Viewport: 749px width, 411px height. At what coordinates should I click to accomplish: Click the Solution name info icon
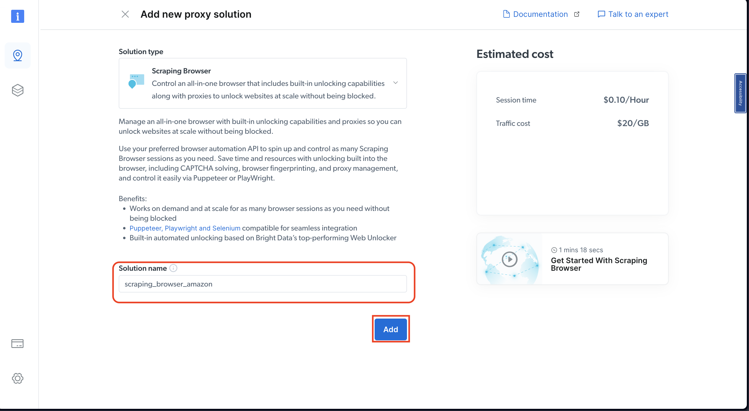173,268
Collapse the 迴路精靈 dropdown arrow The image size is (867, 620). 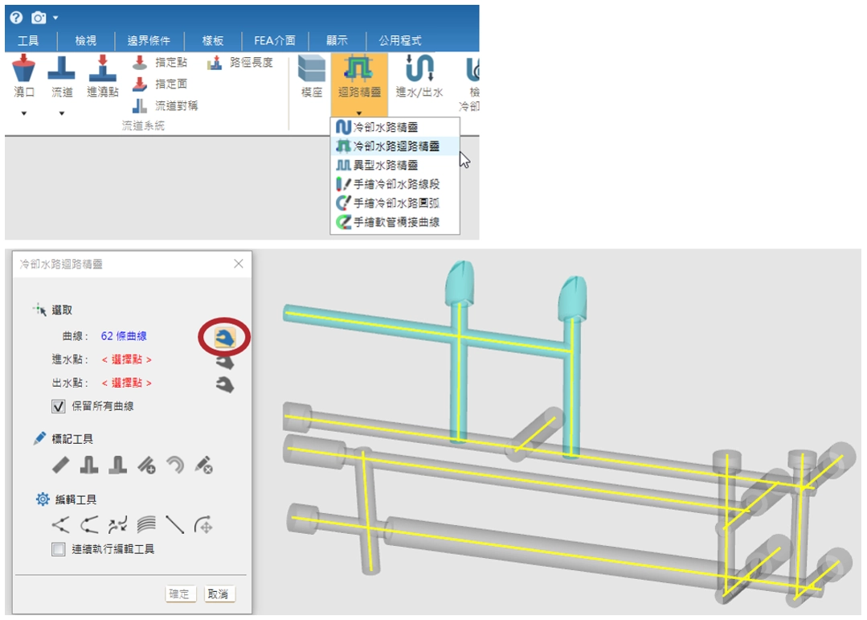[x=359, y=113]
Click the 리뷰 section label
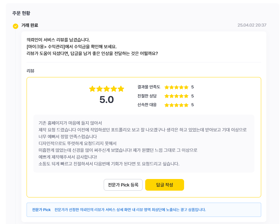This screenshot has width=280, height=224. [30, 71]
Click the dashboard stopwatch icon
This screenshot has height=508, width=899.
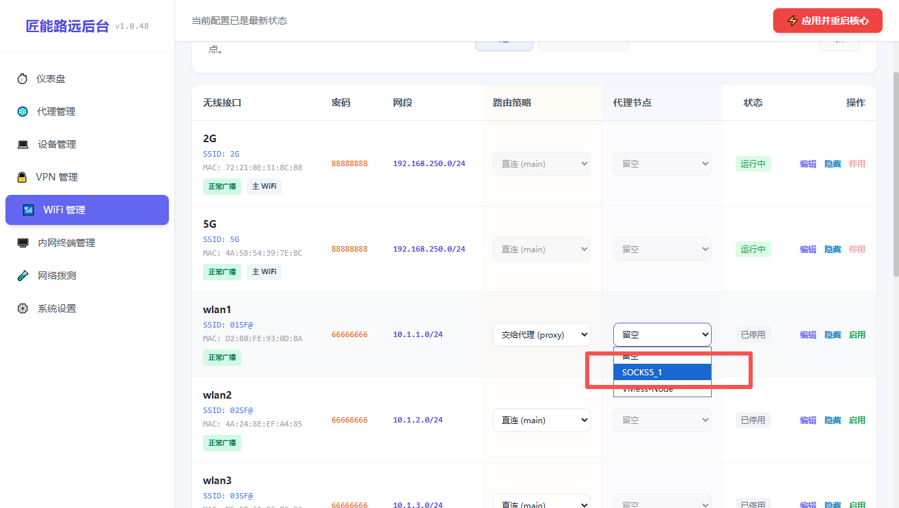[23, 79]
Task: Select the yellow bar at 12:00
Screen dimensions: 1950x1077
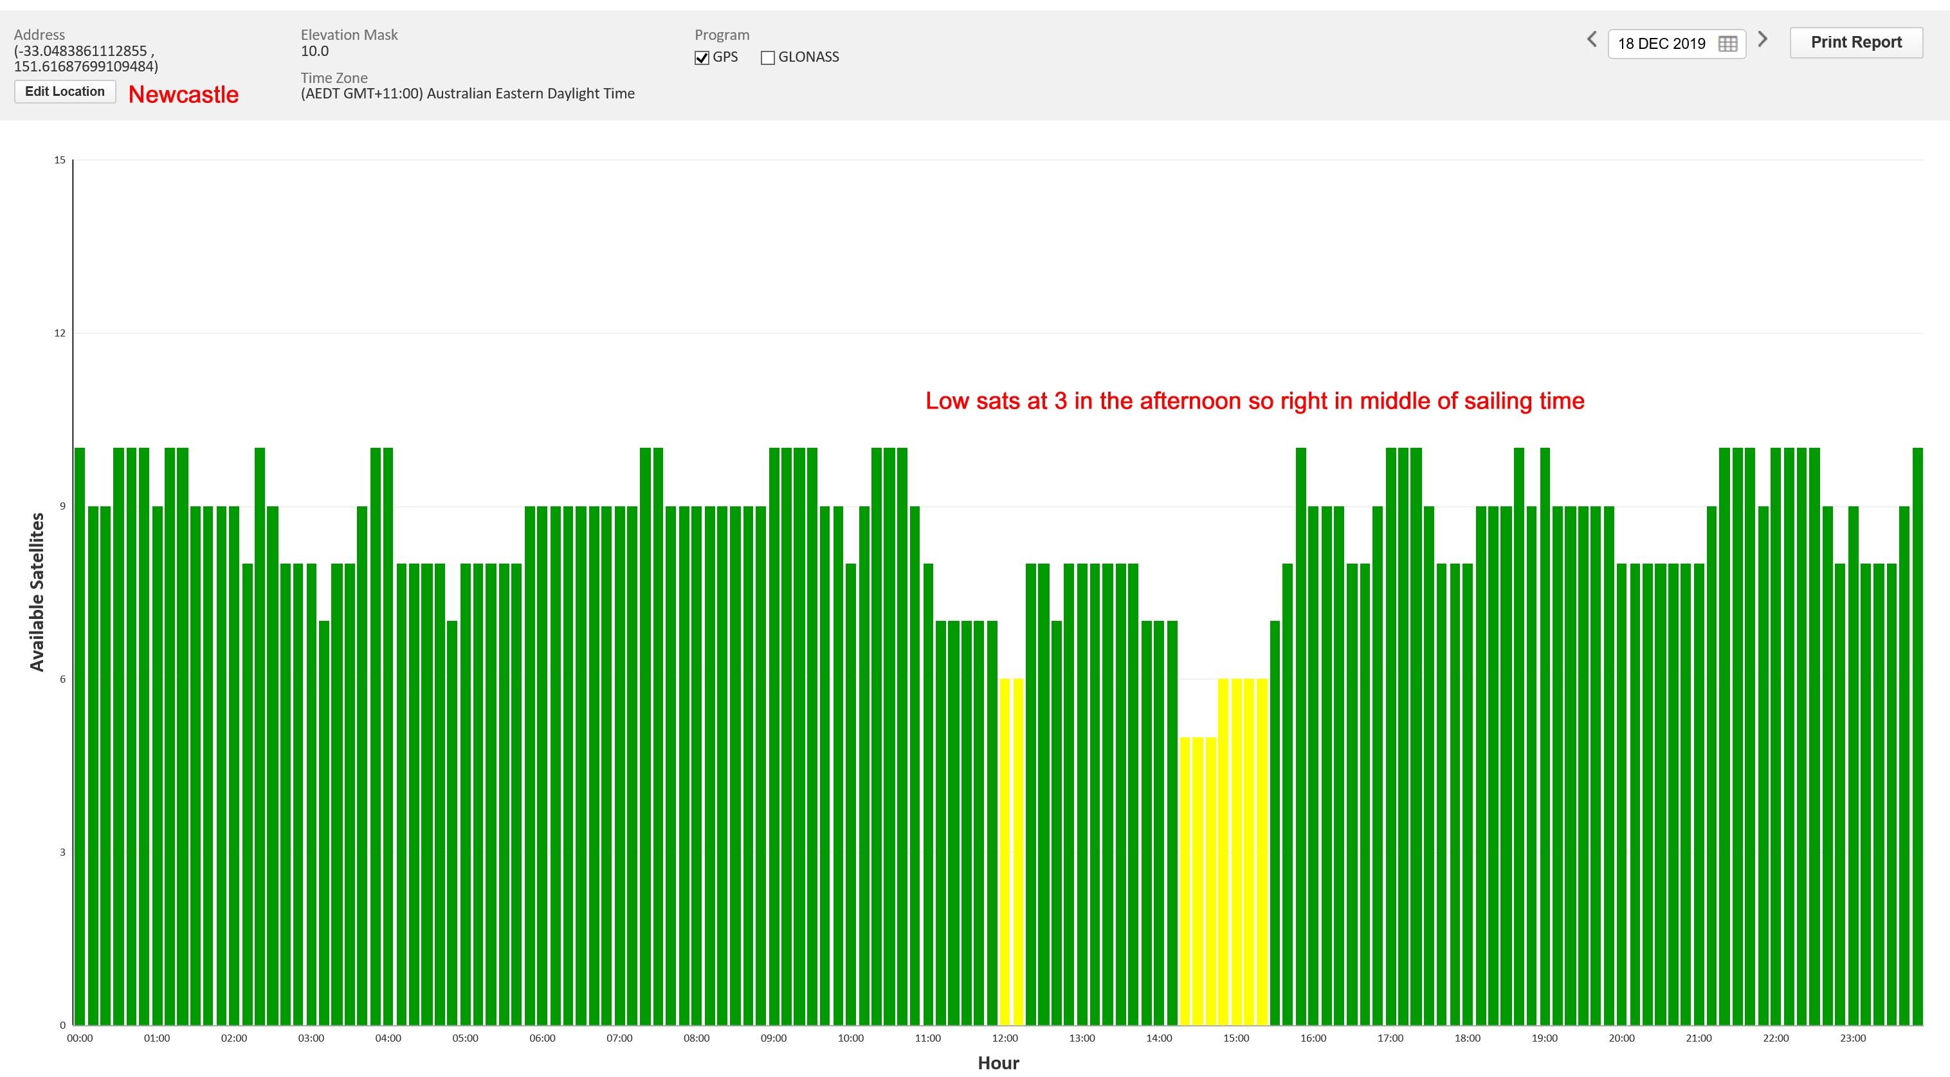Action: pyautogui.click(x=1005, y=852)
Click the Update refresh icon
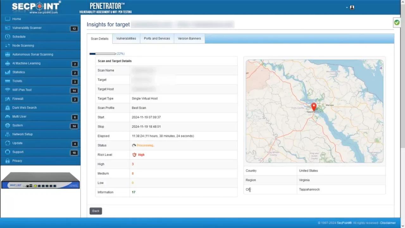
# # # # # # #
Problem description: Write each line exactly as it appears, from the line that holds "Screen dimensions: 1950x1077" through the closing line of the data above, and leave every picture out.

Solution:
Screen dimensions: 1950x1077
Action: pyautogui.click(x=1005, y=852)
Click the Update refresh icon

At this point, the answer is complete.